NORTH MIAMI, FLA. (WSVN) - A Miami-Dade organization aimed at tackling homelessness in the county is now able to do more to help as many people as possible.
7News cameras captured attendees at a ceremony held Friday at Mia Casa in North Miami, as the Miami-Dade Homeless Trust celebrated being the new owners of the seniors-only community.
Ron Book, chairman of the Miami-Dade Homeless Trust, said this is a major step toward ensuring everyone has a roof over their head.
“If we’re going to end homelessness, it is about the Homeless Trust acquiring buildings like this,” he said.
Mia Casa has already helped hundreds of older Miami-Dade residents through some tough times.
“Housing is an issue, affordable housing is an issue, so I can’t even tell you about homelessness,” said North Miami Vice Mayor Mary Estimé-Irvin.

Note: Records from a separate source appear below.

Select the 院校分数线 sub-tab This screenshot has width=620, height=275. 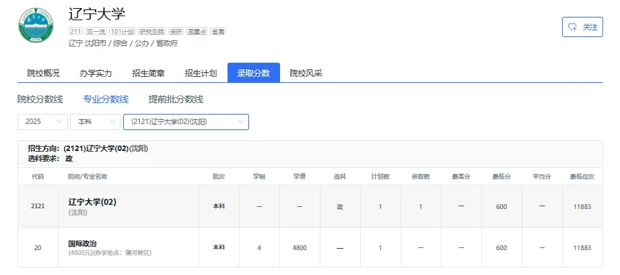tap(40, 99)
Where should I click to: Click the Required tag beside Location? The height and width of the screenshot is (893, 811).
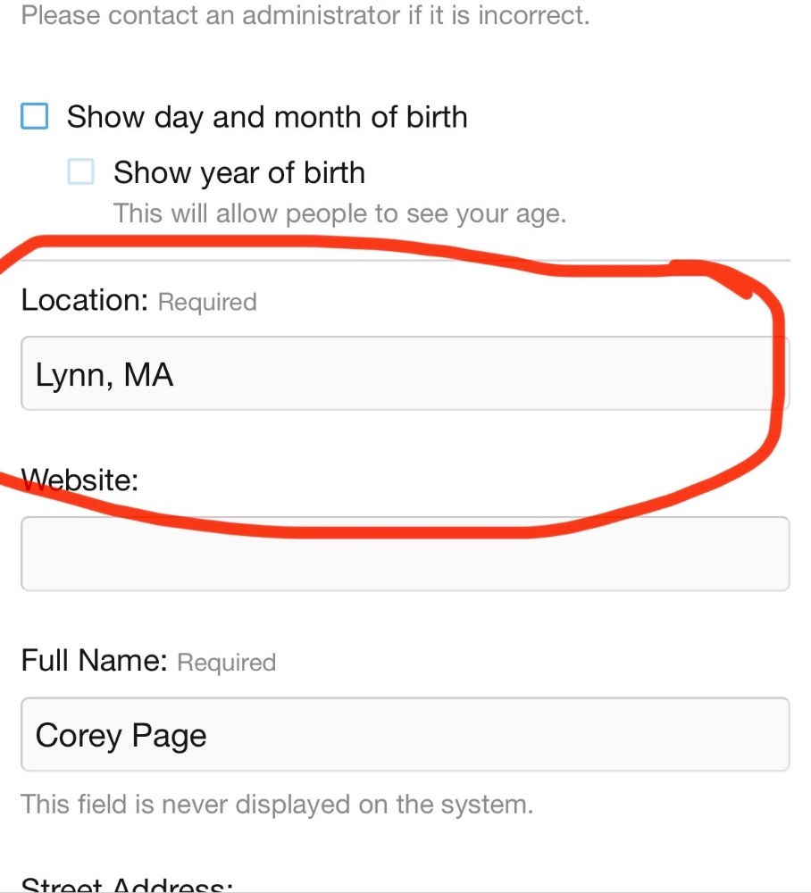click(x=207, y=303)
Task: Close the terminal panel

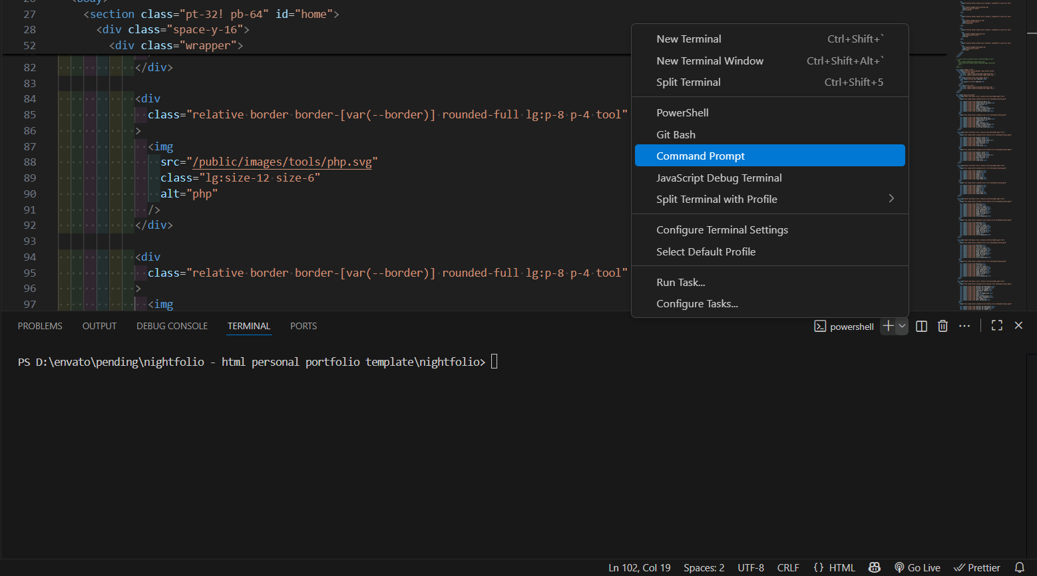Action: coord(1018,326)
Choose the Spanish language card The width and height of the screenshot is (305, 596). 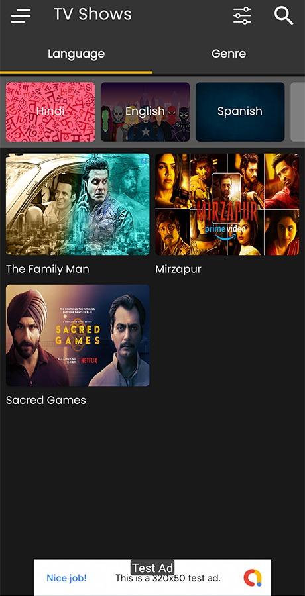coord(240,112)
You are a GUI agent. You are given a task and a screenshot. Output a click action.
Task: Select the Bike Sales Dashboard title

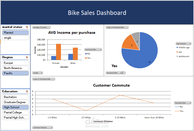point(97,13)
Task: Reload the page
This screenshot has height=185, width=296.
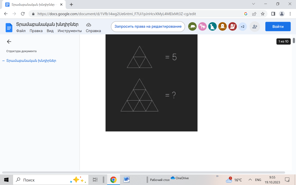Action: [23, 14]
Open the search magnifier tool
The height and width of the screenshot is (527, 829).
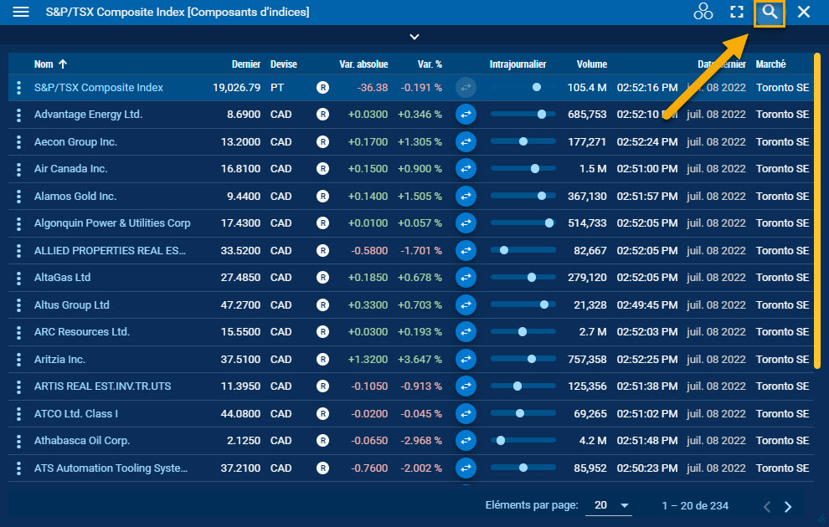point(770,12)
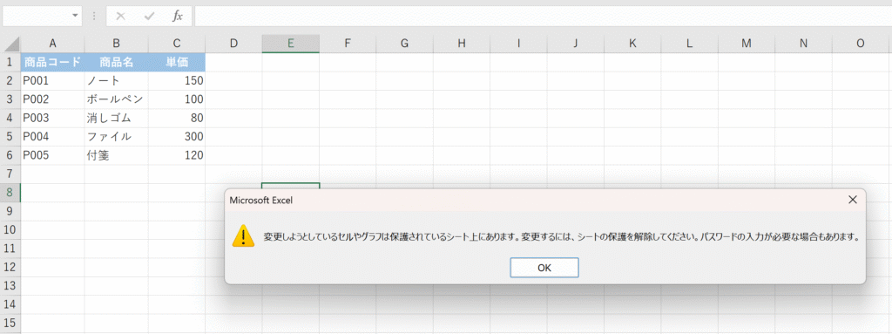Select the cell containing ボールペン

tap(116, 99)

For years, the Homeless Trust rented the property. Now they’ll be able to expand upon their mission: to combat the growing number of senior citizens finding themselves on the streets, what some have called the “silver tsunami.”
7News recently profiled some of the people who the organization has managed to get into a room at Mia Casa. A 65-year-old woman that the story referred to as “Maria,” shared her story, one that is becoming increasingly more common.
“The rent kept going up, more and more,” she said.
Maria and her 95-year-old mother, who spoke with 7News on the condition of anonymity, were evicted from their apartment in February.
Maria said they fell behind on rent when it climbed from $1,000 to nearly $1,600 a month.
When asked whether she ever thought this is where she would be at this stage in her life, Maria’s mother replied, “No, I sure didn’t.”
Maria said she was deeply concerned about her mother.
“She wakes up not knowing where we are going to be next,” she said. “It’s frightening not knowing if you are going to end up on the streets.”
The two women burned through their savings by staying in hotels, and just as they were preparing to start sleeping in Maria’s car, they found Mia Casa.
In 2018, the Miami-Dade Homeless Trust helped 3,086 seniors with housing. Last year, that number was 3,732.
Currently, nearly one in three homeless people in Miami-Dade are 55 and older.
“The face of homelessness today are the elderly,” said Book.
Because there is such a need for affordable housing, the Homeless Trust plans to convert three more properties into permanent housing for those in South Florida who are most in need.